The other says, this is shit. Burn it. It’s not anywhere close to what you really meant to say.
I’ve learned to walk away, knowing that a bubbling anger will bring me back. Anger at myself for declaring failure just because I don’t understand, can’t categorize, can’t decipher the damn things. (The Steve Martin/Bill Murray classic “What the hell is that?” comes to mind.)
Psycho, Blade Runner, It’s a Wonderful Life – failures on release. Beethoven’s late works earned him walkouts. Rite of Spring caused riots. Occupy was declared over by those who think it began and ended with Zuccotti Park. Even seat belts caused a ruckus when they first showed up in cars. Yes, all failures – the public’s failure to experience the new on its own terms and allow ourselves to be changed by it.
Last night, after seeing Baltasar Kornakur’s The Deep, a recognition slowly dawned and suddenly broke: How my own sense of failure is in inverse proportion to the unfamiliar I allow in my own life – how narrow I’ve kept that canvas and, thus, how great my sense of failure! I tell myself, if I had more courage to face the unknown, I could really write.
Driving home through the dark toward the Pacific (I love driving west, knowing the ocean is coming closer) I realized I’ve had it backwards: I don’t need more courage to write. I need to write to find more courage.
The Deep is the story of an Icelandic commercial fisherman who, in 1984, improbably survived a shipwreck in the 41-degree North Sea. He swam six hours to the outer island where he lived, then walked another two hours through blowing snow and sharp lava to his town. Doctors were fascinated by his extraordinary physiology and by his will to survive – both things that, to him, seemed ordinary. He felt he did what anyone would do.

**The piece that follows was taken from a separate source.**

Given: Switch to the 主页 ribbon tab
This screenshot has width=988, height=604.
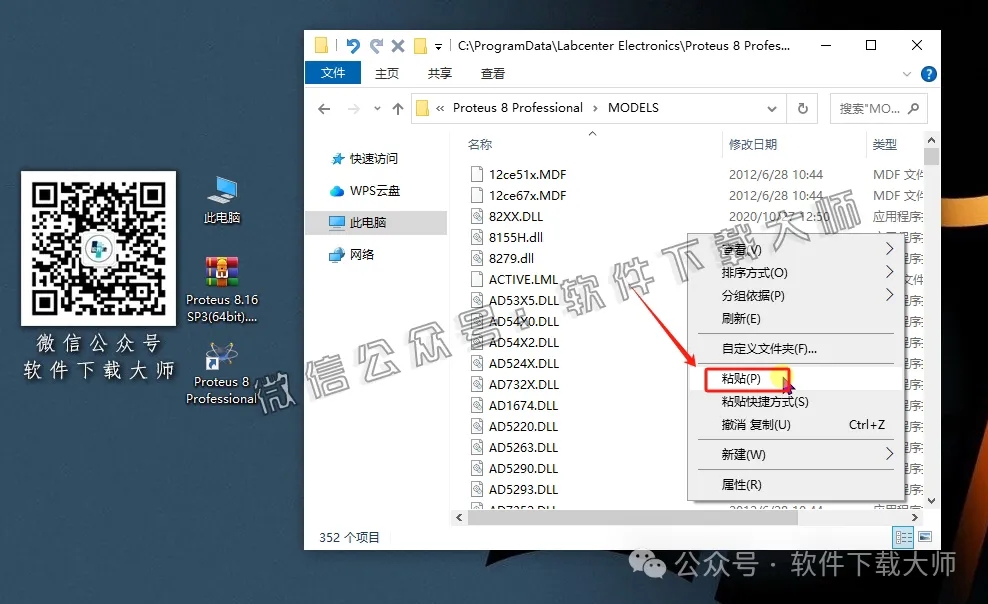Looking at the screenshot, I should click(x=387, y=73).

More extraordinary: While in the water, he makes a deal with God to do several things if given one more day to live: Take care of a drowned shipmate’s old dog, comfort the sons and wife of another shipmate, drink milk from a glass as his mother always asked (instead of slugging it straight from the carton) and to finally approach the woman he’s longed for, exchanged glances with, but never spoken to.
He does all these things except the last. We leave him on a fishing boat heading out of the harbor – the prospect of being back at sea less terrifying for him (but not for the film audience) than crossing her threshold.
To the person inside the act, it doesn’t feel brave to do something that’s not a choice. It’s allowing the unfamiliar that’s terrifying. And writing, I finally admit to myself, is not a choice. The way I live my life, however, is.
I’ve wasted years finding ways not to sit with what wants to be said. It’s time I got out of my own way, whether that means going to sea or – more terrifying – coming to land and crossing someone’s threshold.